More than 5 300 000 ℓ (1400 000 gal) of phosphate/sulfate waste (PSW) grout were produced and placed in vault 101 at the Hanford Site. This waste was generated during decontamination operations and maintenance of the fuel storage basin at the N Reactor. The low-level radioactive liquid wastes were mixed with a blend of portland cement, fly ash, and clays. Through cementing and pozzolanic reactions with water, the grout was solidified to immobilize contaminants and retain low permeability to groundwater. Testing conducted before the campaign is described.

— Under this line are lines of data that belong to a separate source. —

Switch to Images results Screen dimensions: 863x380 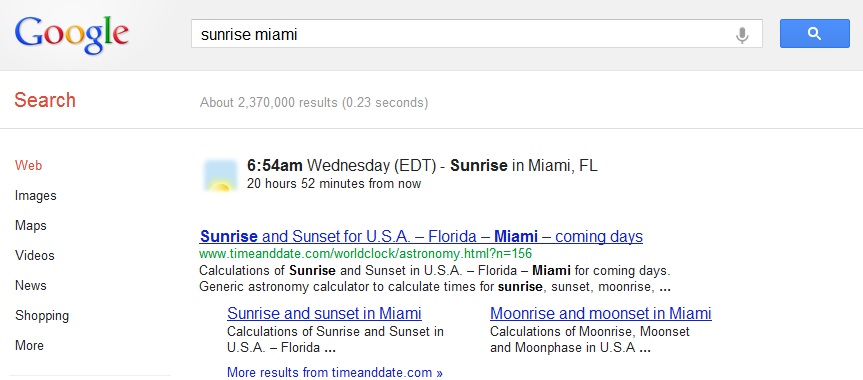36,196
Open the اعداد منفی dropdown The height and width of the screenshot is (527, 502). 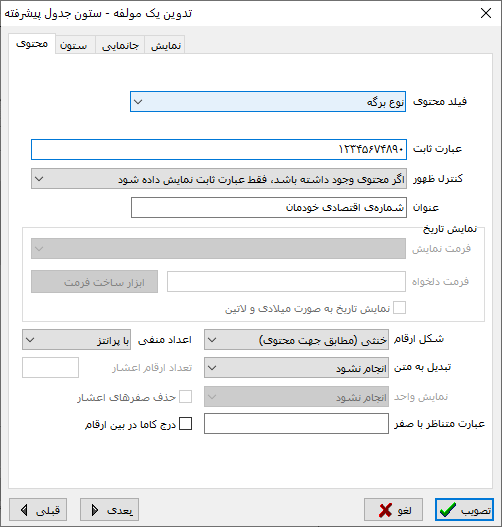tap(76, 340)
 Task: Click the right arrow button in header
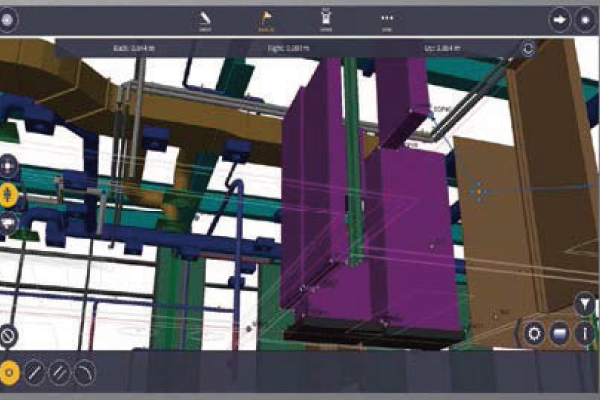coord(559,20)
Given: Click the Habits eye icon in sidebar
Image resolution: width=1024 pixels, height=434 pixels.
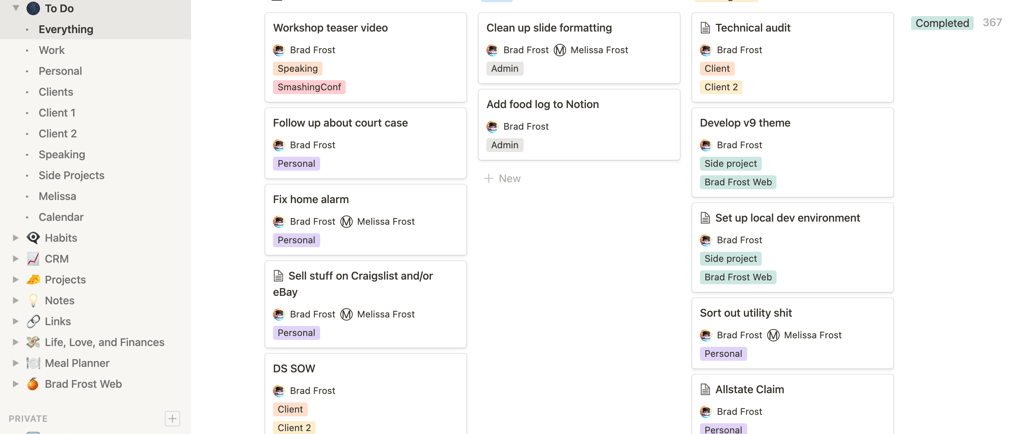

The usefulness of each quality verification technique is discussed, focusing mainly on data from the core samples. These data provide the best information on PSW grout since core samples from all regions and depths in the vault were tested. The nondestructive testing data are also useful as they provide property data from broad regions of the vault. The mean compressive strength of the PSW grout cores is 4.17 MPa (605 lbƒ/in.2), much higher than the criterion value of 0.35 MPa (50 lbƒ/in.2). Results also show that the leachability indices for 137Cs, 60Co, sodium, and SO4 for PSW grout cores exceed the leachability criterion [American Nuclear Society (ANS) 16.1 leach indices ≥ 7] by at least one index point. This means that the ability of the grout to resist leaching of waste species is at least ten times greater than the limiting criterion. The facility is nearly ready to begin solidifying higher activity mixed waste; however, the program is being reevaluated to determine whether this increased scope of work is appropriate.